- [WAT JE DOET]
[1] Wat zou het schrappen van de beperking tot ingezetenschap volgens de paginatekst tot gevolg hebben?
[2] Typ het stuk uit de paginatekst letterlijk over, beginnend bij "Beperkingen naar nationaliteit, woonplaats" en eindigend bij "neemt daarmee toe.".

- [PAGINATEKST]
Men moet daarbij rekening houden met het volgende. Inkomsten in het buitenland die niet
onder het Nederlandse belastingregime vallen, zijn doorgaans niet bekend. Daardoor is niet
zondermeer vast te stellen of iemand voldoet aan de inkomensvoorwaarde. Het is dan moeilijk
te controleren of er sprake is geweest van additioneel inkomen of pensioen op de peildatum.
Het is verder moeilijk vast te stellen wat de rechten zijn als gegevens over het verleden moeten
worden opgediept uit de administratie van een ander land. Ook worden niet overal dezelfde
gegevens bijgehouden bij voorbeeld door de verschillen in de sociale zekerheidssystemen per
land. Daardoor duurt het soms jaren voordat de SVB een compleet beeld heeft van de
pensioenopbouw. Gelet hierop zou schrappen van de beperking tot ingezetenschap leiden tot
zeer hoge uitvoeringslasten zonder dat de garantie bestaat dat dit resultaat oplevert. Er is ook
nog een juridisch probleem. Uitbreiding van de doelgroep met in het buitenland-wonenden met
een zekere band met Nederland is in het algemeen risicovol vanwege de mogelijkheid dat de
13
Ons kenmerk BSG/07-123567
uitkering wordt gezien als een exporteerbare uitkering in de zin van de Europese
toepassingsverordeningen en/of Verdragen inzake sociale zekerheid.
Beperkingen naar nationaliteit, woonplaats e.d. zouden op grond daarvan niet gesteld mogen
worden (andere nationaliteiten of woonlanden worden gelijk gesteld). Het risico van
onbedoeld gebruik, doordat personen die geen enkele band met Nederland hebben (gehad) een
aanvraag kunnen doen, neemt daarmee toe.
Het is verder inderdaad zo dat een specifieke groep door de technische vormgeving van de
regeling niet in aanmerking voor de uitkering komt.

- [GEGEVENSUITTREKSEL]
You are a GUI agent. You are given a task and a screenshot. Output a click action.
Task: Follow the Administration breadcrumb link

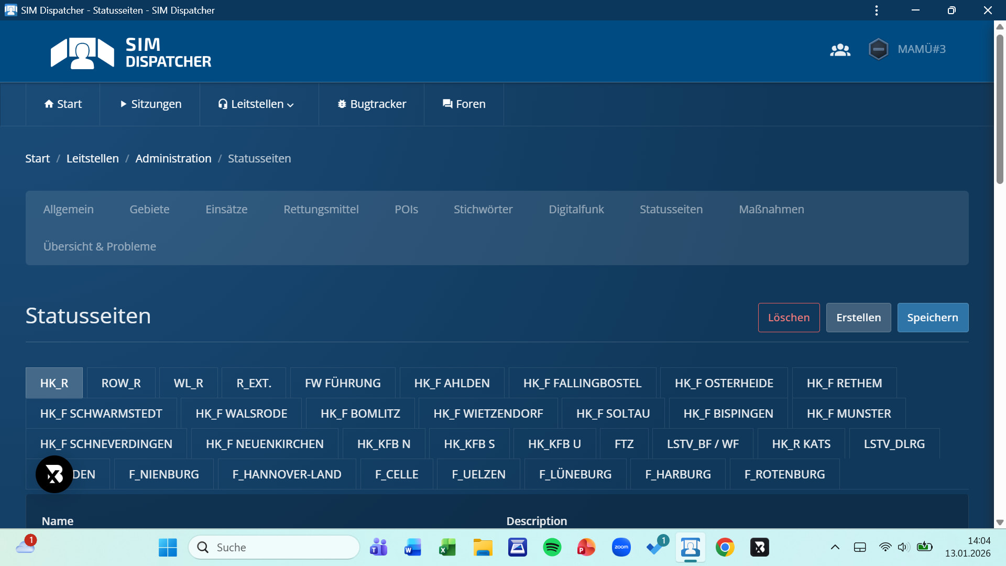173,159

- [ANTWOORDEN]
[1] Het zou leiden tot zeer hoge uitvoeringslasten, zonder dat de garantie bestaat dat dit resultaat oplevert.

[2]
Beperkingen naar nationaliteit, woonplaats e.d. zouden op grond daarvan niet gesteld mogen
worden (andere nationaliteiten of woonlanden worden gelijk gesteld). Het risico van
onbedoeld gebruik, doordat personen die geen enkele band met Nederland hebben (gehad) een
aanvraag kunnen doen, neemt daarmee toe.